KB: Usually, the people that criticize "crony capitalism" - but only the third-world kind - differ with you on the past 20 to 30 years of economic trends. While you talk about half the world's population being in dire straits, they typically speak in upbeat terms of the progress made in alleviating poverty. You've taken The Economist to task and dismantled its portrayal of recent economic history. Talk about the logical and empirical problems with this view, as you see them.

TP: The World Bank is the monopoly provider of poverty data and, partly due to a leadership change there, the World Bank's reporting has been heavily on the rosy side since about 2000. The Bank's cultivation of an upbeat picture affords a very interesting lesson in statistics and how you can, depending on which numbers you present and how you present them, create a more positive or more negative impression of the evolution of poverty.
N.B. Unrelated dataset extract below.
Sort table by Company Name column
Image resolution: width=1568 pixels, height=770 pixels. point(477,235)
The first thing to appreciate here is that the poverty trend is very sensitive to how high or how low the poverty line is fixed. The World Bank uses the outrageously low poverty line of $1.25 per person per day, in US dollars of the year 2005. Adjusting for inflation, this means that a household located in the United States would count as poor in 2010 only if its entire spending in that year had been below $510 per household member. In poorer countries, the amount the Bank deems sufficient to escape poverty is much lower still. This is because the Bank converts US dollars at purchasing power parities, or PPPs, a kind of exchange rate that takes account of the prices of household consumption goods and services in the various countries.
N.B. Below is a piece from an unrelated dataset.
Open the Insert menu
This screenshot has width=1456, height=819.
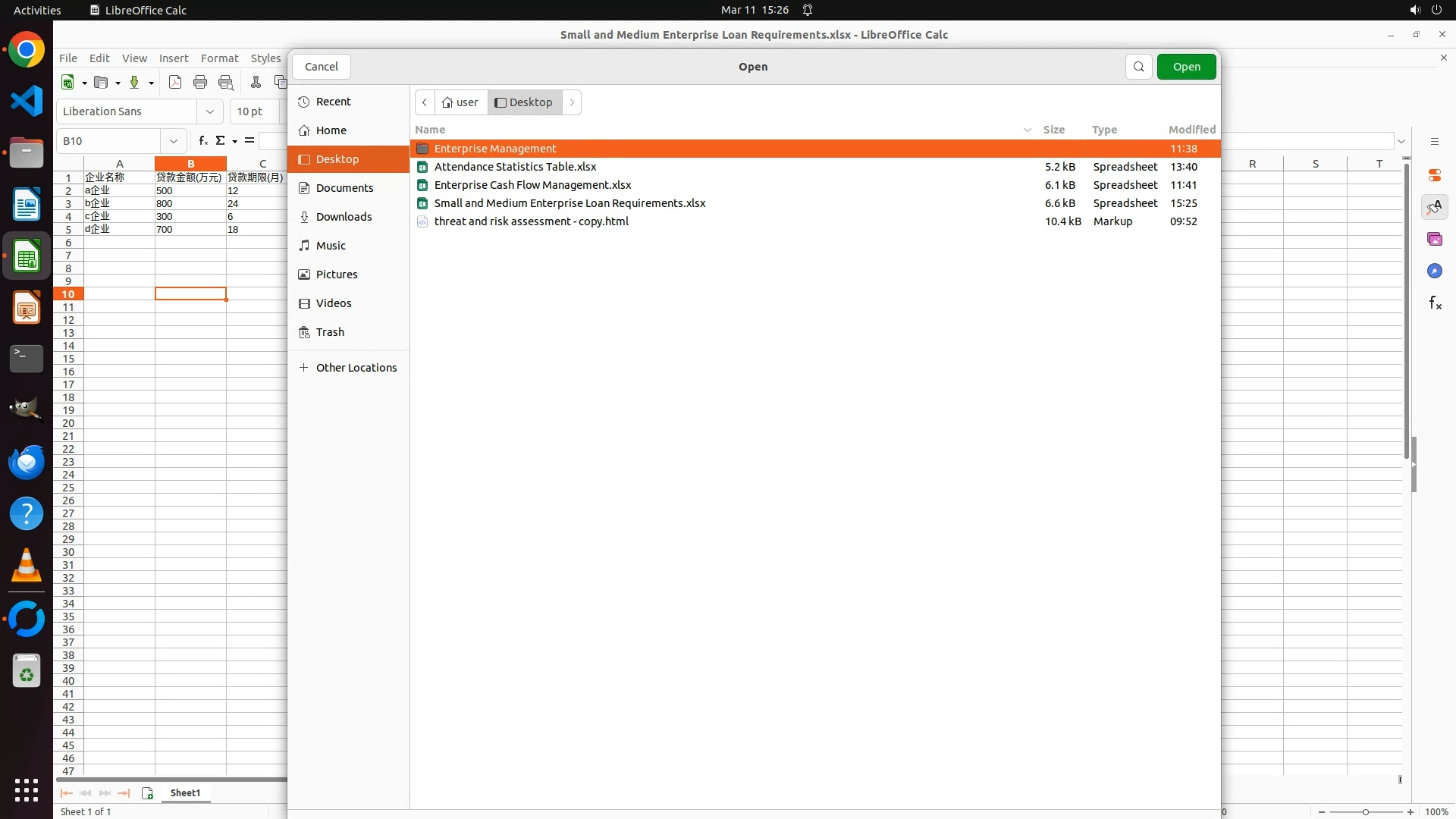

While in 2005, $1.25 was equivalent to about 55 Indian rupees at the going currency exchange rate, for example, the Bank reckons that an Indian family needed only 19.50 Indian rupees per person in 2005 in order to be non-poor. With such an extremely low poverty line, the Bank finds a mild decline in the number of poor people, which puts us on track toward achieving the 27 percent reduction in this number that the first Millennium Development Goal promises for the 1990-2015 period. But the World Bank's own data show that, if they had chosen a more adequate poverty line, perhaps one twice as high at $2.50 per person per day, US dollars of the year 2005 converted at purchasing power parities, then they would have found a slight increase in the number of poor people between 1990 and 2005, the last year for which full data are now available.

So it is essential to the World Bank's upbeat picture that it chooses an extremely low poverty line. As every resident of the US can confirm, you could not have met your basic needs here in 2010 on $1.40 per day or $510 per year.

Let me add that the Bank's entire methodology is flawed insofar as purchasing power parities are not a reasonable method for comparing households across countries or currencies. The reason for this is simply that PPPs are sensitive to the prices of all the commodities, goods and services, that households are consuming worldwide, with each commodity weighted in the calculations according to its share in international household consumption expenditure. So car prices play a large role in calculating PPPs even while they play no role whatsoever in the consumption or consumption needs of the poor. And the prices of rice, bread and beans play a small role in calculating PPPs even though they play a huge role in meeting the consumption needs of the poor. So the World Bank's method of comparing and converting everything at general purchasing power parities into US dollars is highly distorting within an exercise whose purpose it is to determine whether households are or are not capable of meeting their basic consumption needs.